En ce début d’année 2025, les salles de concert parisiennes rivalisent d’ambition pour célébrer le centenaire de la naissance de Pierre Boulez, avec des œuvres aussi rares que Répons (par l'Ensemble intercontemporain à la Philharmonie de Paris) ou Pli selon pli (par Les Siècles au Théâtre des Champs-Élysées). Pierre Bleuse lance avec ferveur le premier concert hommage dans la grande salle Pierre Boulez qui n’a jamais aussi bien porté son nom. Pour parvenir à l’incontournable du répertoire boulézien qu’est Répons, la programmation de ce lundi soir invite à la balade entre œuvre de jeunesse, inspiration durable et création. Autant de résonances préalables au work in progress qui clôt le concert.
Même si le contenu ne s’en rapproche pas, le titre de la création mondiale de Charlotte Bray, Nothing Ever Truly Ends, synthétise la vision de Boulez. Dans l’esprit du rituel convoqué par la compositrice, la pièce s’achève comme elle avait commencée. L’atmosphère mystérieuse met en valeur deux timbres structurants, le bol tibétain et le vibrato sur le chevalet, dispersé entre les instruments à cordes et qui marque particulièrement à l’écoute de la contrebasse. Le cymbalum se mêle aux sonorités métalliques des percussions et souligne l’orchestration ciselée de Bray. Malgré un climax contrastant, l’œuvre manque cependant de tension, les idées étant soit trop entretenues sur le temps long, soit énoncées trop rapidement.
Pour une autre forme d’hommage, la programmation de « l’EIC and friends » a fait appel à Pierre-Laurent Aimard – ancien membre de l’Ensemble – et Hideki Nagano, pour interpréter En blanc et noir de Debussy, compositeur que Boulez admirait. Entre les deux pianistes, l’osmose est forte mais les contrastes peu marqués.
En revanche, la Sonatine, œuvre du jeune Pierre Boulez, oscille tout de suite entre la profondeur des accords du piano et la rugosité des trilles de la flûte et autres motifs heurtés. Sophie Cherrier entretient la tension théâtrale et joue l’inertie en gardant une élocution chirurgicale dans les traits incisifs de plus en plus perçants. Pierre-Laurent Aimard, d’abord installé dans un dialogue plutôt lyrique, change bientôt de mode de communication et exalte les aspérités de la partition.

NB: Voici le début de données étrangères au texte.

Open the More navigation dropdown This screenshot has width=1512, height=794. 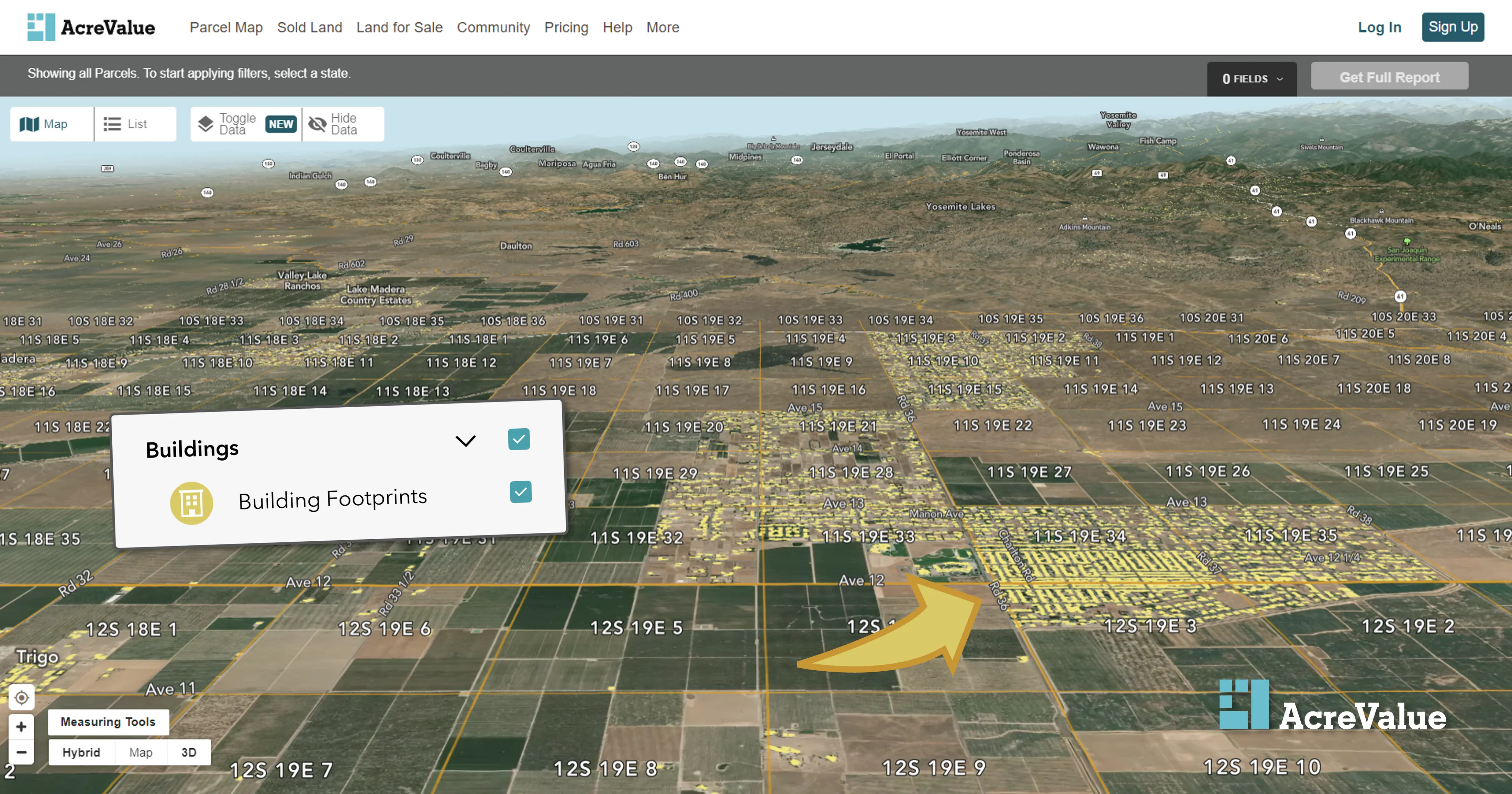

La flûte solo s’était déjà fait entendre au début du concert avec Mémoriale (…explosante-fixe… Originel), cette pièce dédiée à la mémoire de Lawrence Beauregard – membre de l’EIC. Le son chaleureux d’Emmanuelle Ophèle embrasse le halo délicatement créé par les cors, les violons, les altos et le violoncelle. Une œuvre à part, pleine de couleurs que Pierre Bleuse fait advenir en toute simplicité ; un moment suspendu qui annonce déjà Répons.

Autre « incise » avant la seconde partie : Messagesquisse. Jean-Guihen Queyras au violoncelle solo et les six violoncelles rendent les six sections de l’œuvre absolument passionnantes. Tout commence avec ces sons tuilés et ces résonances artificielles qui captivent instantanément. Devenant parfois magma, la vélocité virtuose de la seconde partie est galvanisante avant de se transformer en un murmure de trilles sur lequel se déploie un monologue intérieur du soliste entre pizzicati et sons frottés.
Pierre Bleuse dirige ensuite une version étonnante de Répons dans laquelle la souplesse du geste, transmise au matériau musical, rend l’écoute fluide et immersive. Selon la volonté du compositeur de spatialiser les six solistes, la harpe et le cymbalum sont situés au balcon, et les pianos et claviers de percussion au parterre ou derrière la scène. Sur celle-ci, Pierre Bleuse agence, équilibre.
Dans un répons, il y a le chœur et les solistes et, avec Pierre Boulez, il y a aussi l’électronique en temps réel qui donne à entendre un troisième parti, mis au point par Augustin Muller et Jérémie Henrot. D’abord l’orchestre, entre agitation et statisme (I), ensuite les solistes et l’électronique qui égrènent des arpèges et suspendent le temps (II). Le troisième mouvement est un spectacle sonore sans égal, une joute exaltée que les musiciens saisissent à bras le corps. Dans la « Section Scriabine » (V), les trilles des divers instruments se fondent les uns dans les autres à travers la salle comme une émanation enveloppante.
Dans toutes les situations, Pierre Bleuse arrive à faire respirer la masse orchestrale, une grande réussite qui donne du relief à ces effusions de sonorités captivantes (magistral Aurélien Gignoux au cymbalum). Répons s’achève sur le souvenir lointain des arpèges de solistes, comme l’empreinte éternelle de la mémoire de Pierre Boulez.